#### [Verilen metin]
◇ ◇ ◇ ◇ ◇

Bu itibarla, dava konusu … plaka sayılı aracın tarafların müşterek beyanlarından, dosya içerisinde bulunan ve davacı vekili tarafından delil olarak ibraz edilen araç satış faturasından 27/02/2015 tarihinde davacı tarafından satın alındığı, bu hususun çekişmesiz olduğu, aracın ruhsat kaydından ilk tescil tarihinin 02/03/2015 tarihi olduğunun tespit edildiği, dava dilekçesinden ve servis kayıt formlarından araçtaki arızanın 04/01/2021 tarihinde meydana geldiği, eldeki davanın 02/08/2021 tarihinde açıldığı, dolayısıyla dava konusu aracın 27/02/2015 tarihinde satış işlemi yapılarak davacıya teslim edildiği nazara alındığında, anılan yasal düzenlemedeki gibi “satılandaki ayıp daha sonra ortaya çıksa bile” aracın devrinden başlayarak iki (2) yıllık zaman aşımı süresinin 02/08/2021 dava tarihinden çok öncesinde dolduğu, aracın davacıya satılarak devredilmesinden itibaren iki yıllık zaman aşımı süresinin dava tarihinden önce dolduğundan ayıba karşı sorumluluğun ayıp daha sonra ortaya çıksa bile davalılara karşı artık ileri sürülemeyeceği, davalıların yasal süre içinde sundukları cevap dilekçesinde zaman aşımı defiini usulüne uygun olarak ileri sürmeleri karşısında, eldeki davanın zaman aşımı nedeniyle reddine karar verilmiştir.

◇ ◇ ◇ ◇ ◇

#### [Saklanan kayıtlar]

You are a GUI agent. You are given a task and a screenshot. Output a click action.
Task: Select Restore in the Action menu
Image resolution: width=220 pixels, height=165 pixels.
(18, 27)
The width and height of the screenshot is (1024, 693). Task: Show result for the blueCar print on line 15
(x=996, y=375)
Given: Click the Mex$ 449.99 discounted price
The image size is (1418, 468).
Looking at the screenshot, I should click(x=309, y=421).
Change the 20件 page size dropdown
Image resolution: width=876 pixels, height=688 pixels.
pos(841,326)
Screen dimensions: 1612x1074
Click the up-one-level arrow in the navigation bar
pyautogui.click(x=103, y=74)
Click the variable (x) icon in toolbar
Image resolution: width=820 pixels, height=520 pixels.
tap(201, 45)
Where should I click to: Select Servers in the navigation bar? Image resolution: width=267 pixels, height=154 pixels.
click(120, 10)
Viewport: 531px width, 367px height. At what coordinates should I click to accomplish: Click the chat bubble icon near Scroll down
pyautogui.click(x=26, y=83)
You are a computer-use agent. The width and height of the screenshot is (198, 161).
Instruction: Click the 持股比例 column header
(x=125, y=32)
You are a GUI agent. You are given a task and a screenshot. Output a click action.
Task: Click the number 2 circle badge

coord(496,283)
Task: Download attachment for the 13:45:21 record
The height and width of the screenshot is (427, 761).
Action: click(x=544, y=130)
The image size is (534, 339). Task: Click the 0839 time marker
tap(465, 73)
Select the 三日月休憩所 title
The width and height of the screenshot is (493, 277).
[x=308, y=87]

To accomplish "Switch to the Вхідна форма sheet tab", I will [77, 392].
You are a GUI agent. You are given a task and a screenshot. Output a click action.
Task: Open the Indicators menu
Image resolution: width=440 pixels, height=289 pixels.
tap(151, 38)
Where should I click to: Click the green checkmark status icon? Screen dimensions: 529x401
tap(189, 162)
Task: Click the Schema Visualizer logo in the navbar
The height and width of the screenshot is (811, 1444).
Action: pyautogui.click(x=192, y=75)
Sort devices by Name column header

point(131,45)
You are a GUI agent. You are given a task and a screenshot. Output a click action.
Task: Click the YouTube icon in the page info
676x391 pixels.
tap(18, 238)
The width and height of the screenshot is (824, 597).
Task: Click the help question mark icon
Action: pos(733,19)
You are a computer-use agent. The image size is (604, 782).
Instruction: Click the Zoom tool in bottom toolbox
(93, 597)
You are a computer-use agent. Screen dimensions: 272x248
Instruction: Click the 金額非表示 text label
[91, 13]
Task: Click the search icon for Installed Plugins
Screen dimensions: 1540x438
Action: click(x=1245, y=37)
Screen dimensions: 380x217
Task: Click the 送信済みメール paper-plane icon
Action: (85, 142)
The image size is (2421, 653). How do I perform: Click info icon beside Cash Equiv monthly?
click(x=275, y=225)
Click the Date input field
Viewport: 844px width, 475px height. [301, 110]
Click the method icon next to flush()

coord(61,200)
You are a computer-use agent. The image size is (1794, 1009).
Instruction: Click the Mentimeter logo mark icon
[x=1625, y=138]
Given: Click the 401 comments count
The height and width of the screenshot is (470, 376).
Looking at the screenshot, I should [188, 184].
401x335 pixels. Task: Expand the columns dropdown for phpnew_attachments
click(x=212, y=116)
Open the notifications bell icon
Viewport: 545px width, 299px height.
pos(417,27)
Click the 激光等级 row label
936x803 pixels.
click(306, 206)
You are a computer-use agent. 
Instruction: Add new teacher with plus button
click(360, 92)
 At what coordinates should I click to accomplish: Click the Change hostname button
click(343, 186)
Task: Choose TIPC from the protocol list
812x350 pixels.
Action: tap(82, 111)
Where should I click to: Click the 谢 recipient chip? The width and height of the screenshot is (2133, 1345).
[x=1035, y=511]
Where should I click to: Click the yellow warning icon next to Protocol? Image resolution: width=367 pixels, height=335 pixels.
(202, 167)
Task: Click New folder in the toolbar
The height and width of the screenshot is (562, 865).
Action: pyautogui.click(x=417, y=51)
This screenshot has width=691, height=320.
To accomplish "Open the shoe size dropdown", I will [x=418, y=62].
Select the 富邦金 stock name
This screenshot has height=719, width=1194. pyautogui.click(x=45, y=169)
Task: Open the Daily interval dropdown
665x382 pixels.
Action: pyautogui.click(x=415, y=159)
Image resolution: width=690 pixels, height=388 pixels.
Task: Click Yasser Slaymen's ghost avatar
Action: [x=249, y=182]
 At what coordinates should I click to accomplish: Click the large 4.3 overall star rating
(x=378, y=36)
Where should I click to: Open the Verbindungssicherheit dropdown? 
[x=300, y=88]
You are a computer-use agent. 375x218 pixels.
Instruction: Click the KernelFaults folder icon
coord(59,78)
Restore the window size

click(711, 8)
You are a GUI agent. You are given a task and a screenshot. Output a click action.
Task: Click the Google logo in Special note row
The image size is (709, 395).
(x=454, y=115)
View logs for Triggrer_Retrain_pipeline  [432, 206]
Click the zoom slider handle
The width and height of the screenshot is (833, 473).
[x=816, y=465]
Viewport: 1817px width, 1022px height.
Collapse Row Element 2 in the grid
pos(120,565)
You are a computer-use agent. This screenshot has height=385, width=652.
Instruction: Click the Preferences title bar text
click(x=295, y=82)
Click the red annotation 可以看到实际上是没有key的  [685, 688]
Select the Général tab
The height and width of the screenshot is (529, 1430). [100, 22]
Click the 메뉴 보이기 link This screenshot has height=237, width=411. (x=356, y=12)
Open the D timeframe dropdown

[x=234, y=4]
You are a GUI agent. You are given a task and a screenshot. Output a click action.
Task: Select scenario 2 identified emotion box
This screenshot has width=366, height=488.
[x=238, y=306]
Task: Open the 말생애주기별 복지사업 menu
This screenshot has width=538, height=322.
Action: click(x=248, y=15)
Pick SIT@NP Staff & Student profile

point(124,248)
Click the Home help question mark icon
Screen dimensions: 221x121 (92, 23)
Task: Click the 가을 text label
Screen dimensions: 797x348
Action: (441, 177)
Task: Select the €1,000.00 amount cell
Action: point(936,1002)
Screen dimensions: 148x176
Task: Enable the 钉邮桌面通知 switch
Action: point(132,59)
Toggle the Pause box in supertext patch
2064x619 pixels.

◇ ◇ ◇ ◇ ◇

#### [Görev ayrıntıları]
Zaman aşımı kararını anlatan metni baştan sona, tek bir harfini bile değiştirmeden aktar.

#### [Alıştırma sonucu]
Bu itibarla, dava konusu … plaka sayılı aracın tarafların müşterek beyanlarından, dosya içerisinde bulunan ve davacı vekili tarafından delil olarak ibraz edilen araç satış faturasından 27/02/2015 tarihinde davacı tarafından satın alındığı, bu hususun çekişmesiz olduğu, aracın ruhsat kaydından ilk tescil tarihinin 02/03/2015 tarihi olduğunun tespit edildiği, dava dilekçesinden ve servis kayıt formlarından araçtaki arızanın 04/01/2021 tarihinde meydana geldiği, eldeki davanın 02/08/2021 tarihinde açıldığı, dolayısıyla dava konusu aracın 27/02/2015 tarihinde satış işlemi yapılarak davacıya teslim edildiği nazara alındığında, anılan yasal düzenlemedeki gibi “satılandaki ayıp daha sonra ortaya çıksa bile” aracın devrinden başlayarak iki (2) yıllık zaman aşımı süresinin 02/08/2021 dava tarihinden çok öncesinde dolduğu, aracın davacıya satılarak devredilmesinden itibaren iki yıllık zaman aşımı süresinin dava tarihinden önce dolduğundan ayıba karşı sorumluluğun ayıp daha sonra ortaya çıksa bile davalılara karşı artık ileri sürülemeyeceği, davalıların yasal süre içinde sundukları cevap dilekçesinde zaman aşımı defiini usulüne uygun olarak ileri sürmeleri karşısında, eldeki davanın zaman aşımı nedeniyle reddine karar verilmiştir.